Raúl acudió a ver una película para descansar después de una extenuante jornada laboral, pero terminó pasando horas atrapado dentro del complejo cinematográfico sin comida ni ayuda inmediata.
Lo que parecía una simple salida al cine terminó convirtiéndose en una experiencia insólita para Raúl, un guardia de seguridad de Monterrey que, tras cumplir un turno de 48 horas consecutivas de trabajo, acudió a una función para relajarse, pero el cansancio terminó venciendo al espectador. Se quedó dormido durante la proyección y despertó cuando el complejo ya había cerrado sus puertas, quedando completamente encerrado durante varias horas.

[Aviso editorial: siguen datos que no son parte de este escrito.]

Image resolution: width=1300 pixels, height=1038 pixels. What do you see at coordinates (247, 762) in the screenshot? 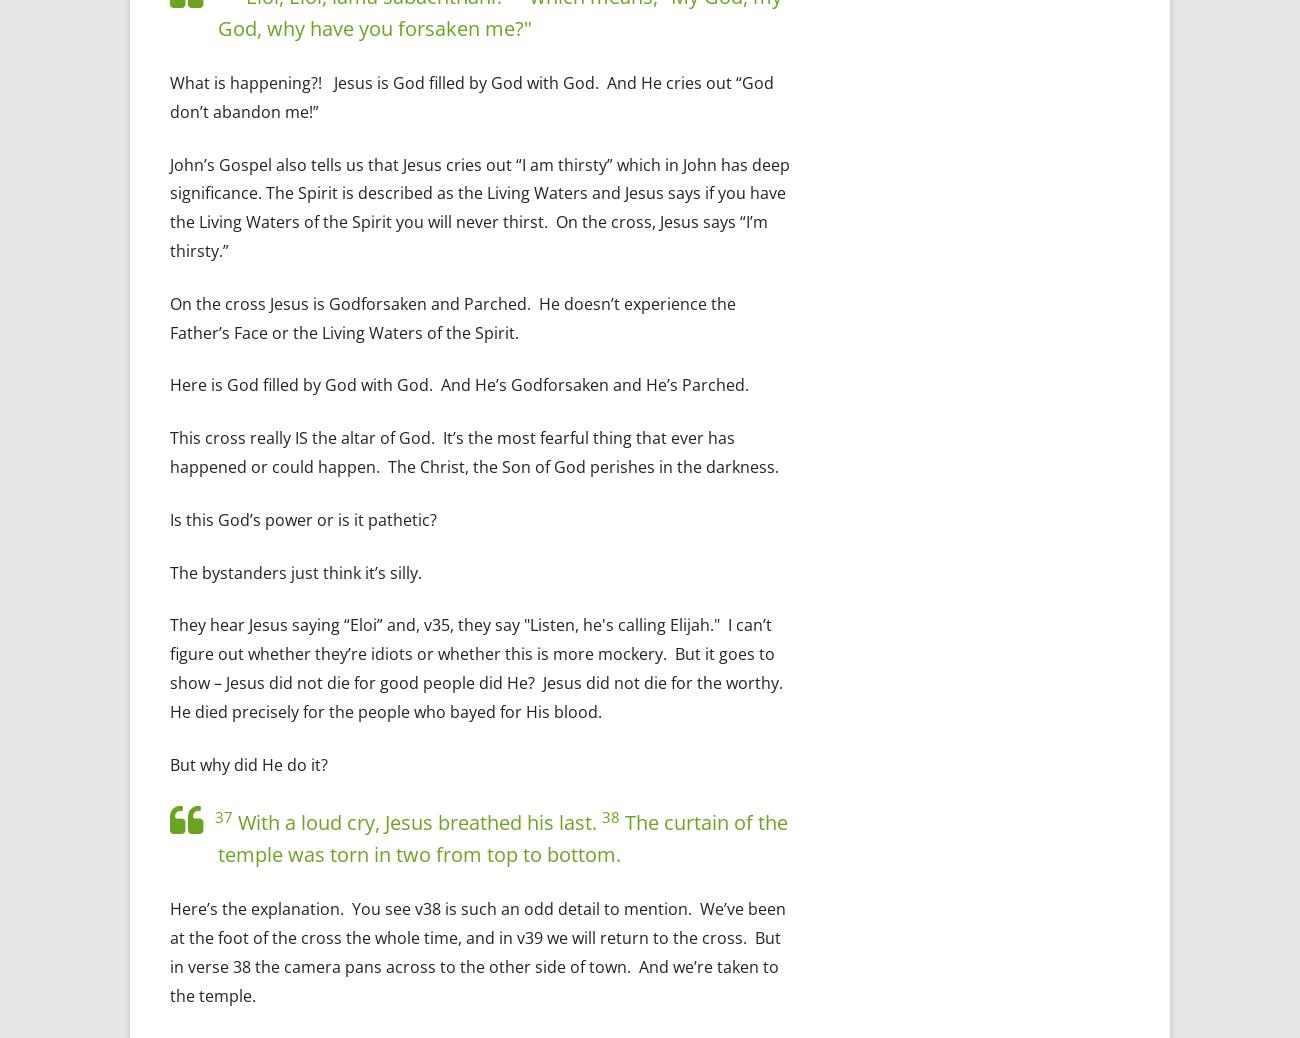
I see `'But why did He do it?'` at bounding box center [247, 762].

Los hechos ocurrieron en un cine ubicado en el centro de Monterrey, Nuevo León, donde Raúl asistió para ver la película “Zona de Riesgo”. Sin embargo, el agotamiento acumulado por su extensa jornada laboral provocó que se quedara profundamente dormido en la sala. Al despertar, alrededor de las 10:30 de la noche, descubrió que el establecimiento estaba vacío y que no había forma de salir por sus propios medios.
Ante la desesperación, el hombre decidió llamar al 911 para solicitar ayuda. Al lugar acudieron elementos de Protección Civil de Monterrey y policías municipales, quienes intentaron localizar a los responsables del complejo cinematográfico para facilitar su salida. No obstante, durante varias horas no fue posible contactar a los encargados, prolongando el encierro de Raúl.

El afectado relató a medios locales que vivió momentos de angustia al permanecer atrapado dentro del inmueble sin acceso a alimentos ni información sobre cuándo podría salir. La situación generó cuestionamientos sobre los protocolos de revisión y seguridad que deben seguir los establecimientos antes de concluir sus operaciones diarias, especialmente en espacios con múltiples salas y cientos de asistentes.
Más allá de la anécdota viral, el caso también puso sobre la mesa una realidad que viven miles de trabajadores en México: las extensas jornadas laborales y el desgaste físico acumulado. En el caso de Raúl, el agotamiento fue tal que ni el sonido de la película ni el cierre del cine lograron despertarlo a tiempo para abandonar el recinto junto con el resto de los asistentes.
Finalmente, el hombre logró ser auxiliado y salir del lugar sin presentar afectaciones físicas. Sin embargo, su historia ya circula ampliamente en redes sociales, donde usuarios han convertido el episodio en motivo de bromas, mientras otros señalan que nadie debería llegar a un nivel de cansancio tan extremo después de trabajar durante dos días seguidos.